┏━━
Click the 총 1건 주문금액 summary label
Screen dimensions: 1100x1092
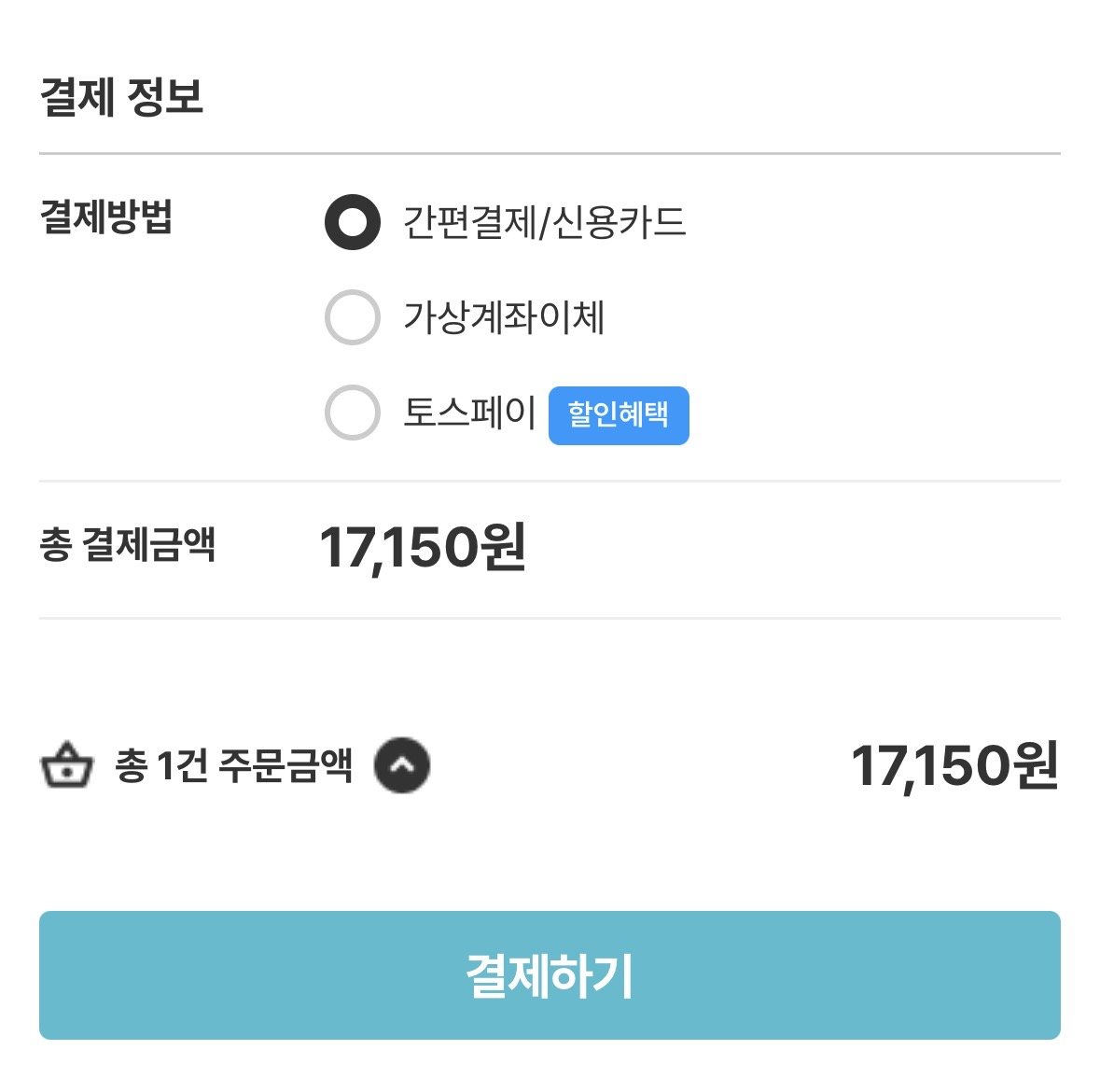233,765
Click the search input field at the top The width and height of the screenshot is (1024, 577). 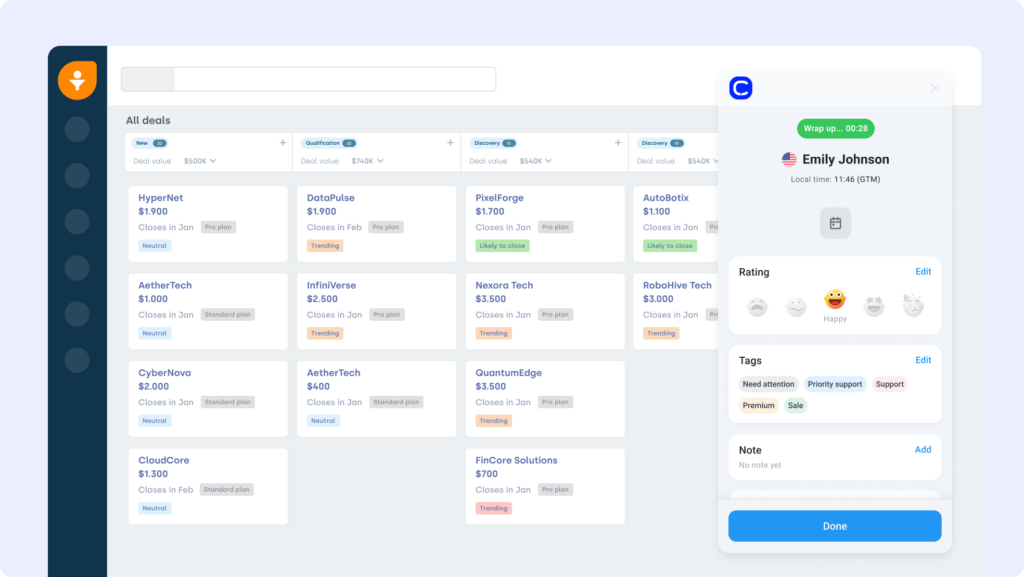330,78
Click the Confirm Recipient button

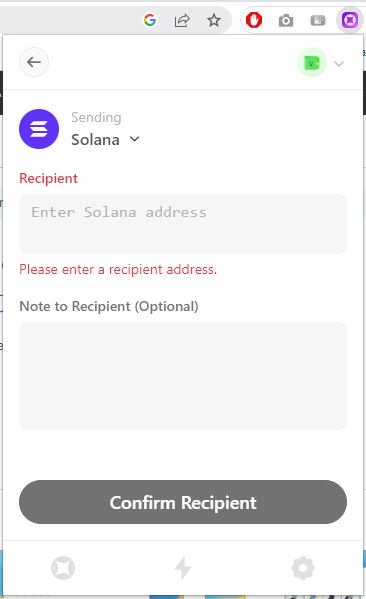pyautogui.click(x=183, y=502)
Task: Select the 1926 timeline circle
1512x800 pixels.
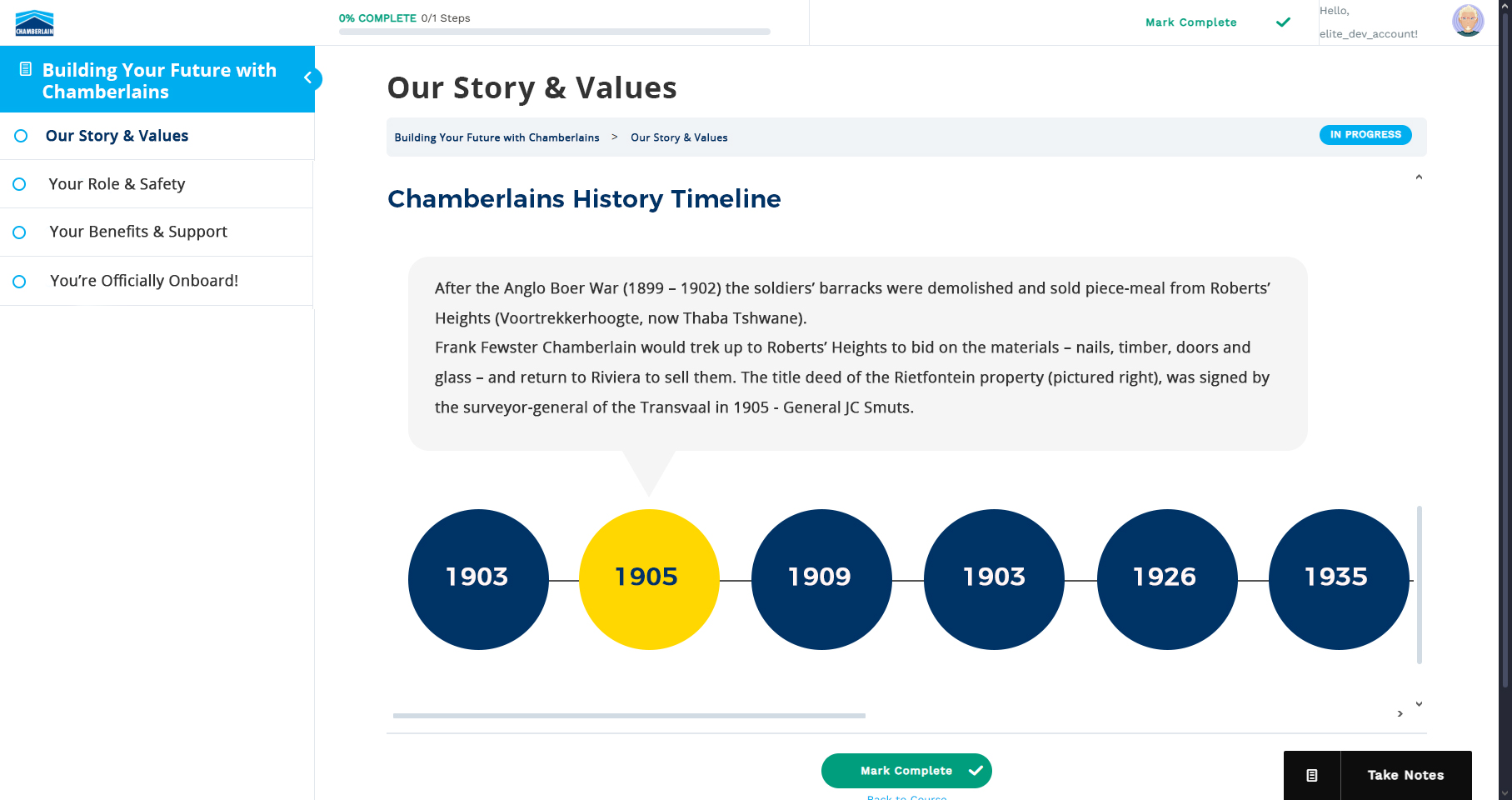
┗━━
◆ **EXERCISE OBJECTIVE**:
Return, word for word, the stretch of the items from the line containing "Task: Select the 1926 timeline circle" through the end of the items, leaving out the pictures.

◆ **RESPONSE FOR THIS EXERCISE**:
Task: Select the 1926 timeline circle
1512x800 pixels.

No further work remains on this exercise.